When neurons producing mutant huntingtin lit up with this antibody, they were much more likely to die. This tells us that the structure recognized by this antibody is bad news for cells.
What the antibody recognizes
Armed with this knowledge, Finkbeiner’s team tried to figure out what exactly their antibody is sticking to. They discovered that it probably sticks to a single bit of mutant huntingtin.
Many scientists are interested in protein ‘aggregates’ in cells that express mutant huntingtin. These aggregates are clumps of protein that shouldn’t be there - like piles of uncollected trash. These aggregates are found in the brains of patients who died of HD - so, many people have wondered whether they are responsible for killing neurons.

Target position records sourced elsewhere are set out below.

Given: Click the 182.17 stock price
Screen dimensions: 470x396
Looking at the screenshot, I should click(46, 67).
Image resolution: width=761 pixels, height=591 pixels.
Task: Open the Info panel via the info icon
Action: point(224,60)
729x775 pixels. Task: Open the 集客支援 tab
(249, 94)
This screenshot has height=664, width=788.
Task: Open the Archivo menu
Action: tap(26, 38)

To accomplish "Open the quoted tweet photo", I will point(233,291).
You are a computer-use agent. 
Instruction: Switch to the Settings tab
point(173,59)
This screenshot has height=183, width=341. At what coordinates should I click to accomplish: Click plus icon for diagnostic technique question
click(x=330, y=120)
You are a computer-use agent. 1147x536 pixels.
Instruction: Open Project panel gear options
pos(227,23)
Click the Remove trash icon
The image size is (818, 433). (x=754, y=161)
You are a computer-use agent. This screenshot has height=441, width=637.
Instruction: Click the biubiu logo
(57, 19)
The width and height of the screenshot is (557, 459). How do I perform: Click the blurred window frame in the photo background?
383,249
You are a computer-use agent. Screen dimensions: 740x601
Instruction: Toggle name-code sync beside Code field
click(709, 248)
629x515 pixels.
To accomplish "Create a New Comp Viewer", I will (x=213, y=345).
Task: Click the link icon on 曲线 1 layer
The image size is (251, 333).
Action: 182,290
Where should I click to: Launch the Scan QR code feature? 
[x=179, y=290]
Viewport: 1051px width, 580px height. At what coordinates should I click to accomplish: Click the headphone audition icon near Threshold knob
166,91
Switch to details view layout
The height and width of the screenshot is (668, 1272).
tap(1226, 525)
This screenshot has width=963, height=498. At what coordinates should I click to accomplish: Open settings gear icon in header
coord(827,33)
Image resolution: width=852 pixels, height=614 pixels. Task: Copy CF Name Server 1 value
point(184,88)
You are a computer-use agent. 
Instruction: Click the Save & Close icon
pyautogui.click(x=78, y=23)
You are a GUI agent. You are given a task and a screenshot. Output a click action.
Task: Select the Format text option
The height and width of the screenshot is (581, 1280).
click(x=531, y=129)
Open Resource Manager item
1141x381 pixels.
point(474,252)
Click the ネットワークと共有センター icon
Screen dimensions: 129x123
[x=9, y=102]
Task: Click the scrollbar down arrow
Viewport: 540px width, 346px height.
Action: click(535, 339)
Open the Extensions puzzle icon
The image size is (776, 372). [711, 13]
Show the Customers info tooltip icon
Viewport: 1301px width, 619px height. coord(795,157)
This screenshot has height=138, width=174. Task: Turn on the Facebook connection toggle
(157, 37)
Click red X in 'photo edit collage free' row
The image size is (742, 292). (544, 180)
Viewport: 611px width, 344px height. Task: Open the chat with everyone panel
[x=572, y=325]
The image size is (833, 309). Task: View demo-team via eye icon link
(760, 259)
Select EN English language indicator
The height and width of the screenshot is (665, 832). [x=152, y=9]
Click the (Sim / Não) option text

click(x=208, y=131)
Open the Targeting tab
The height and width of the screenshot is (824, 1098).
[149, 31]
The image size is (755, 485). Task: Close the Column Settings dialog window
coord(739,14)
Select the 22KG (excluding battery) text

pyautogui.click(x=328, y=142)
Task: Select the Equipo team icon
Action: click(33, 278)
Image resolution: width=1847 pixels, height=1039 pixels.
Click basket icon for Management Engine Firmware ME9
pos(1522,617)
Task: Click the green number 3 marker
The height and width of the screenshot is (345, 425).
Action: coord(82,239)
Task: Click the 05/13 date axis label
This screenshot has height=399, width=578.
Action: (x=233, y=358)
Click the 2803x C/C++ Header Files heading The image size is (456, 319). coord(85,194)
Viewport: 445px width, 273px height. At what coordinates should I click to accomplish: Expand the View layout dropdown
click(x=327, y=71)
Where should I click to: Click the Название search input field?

But surprisingly, the 3B5H10 antibody doesn’t stick to huntingtin when it’s in these clumps. In fact, if you mix it with clumps of mutant huntingtin protein, it actually dissolves them!
That supports the idea that cells are damaged by single pieces of mutant huntingtin, floating freely around, rather than big clumps of it.
What does this mean?
In the past, a number of studies have been done to try and search for drugs that dissolve the clumps of protein formed by mutant huntingtin in cells.
Finkbeiner’s research tells us that might not be the best way to find effective drugs. The antibody tells us that neurons with big clumps of protein aren’t the ones that are going to die.
This research is important because it shows how we can discover important and unexpected results in cells, then use that information make sure that only the best and safest drugs go into human patients.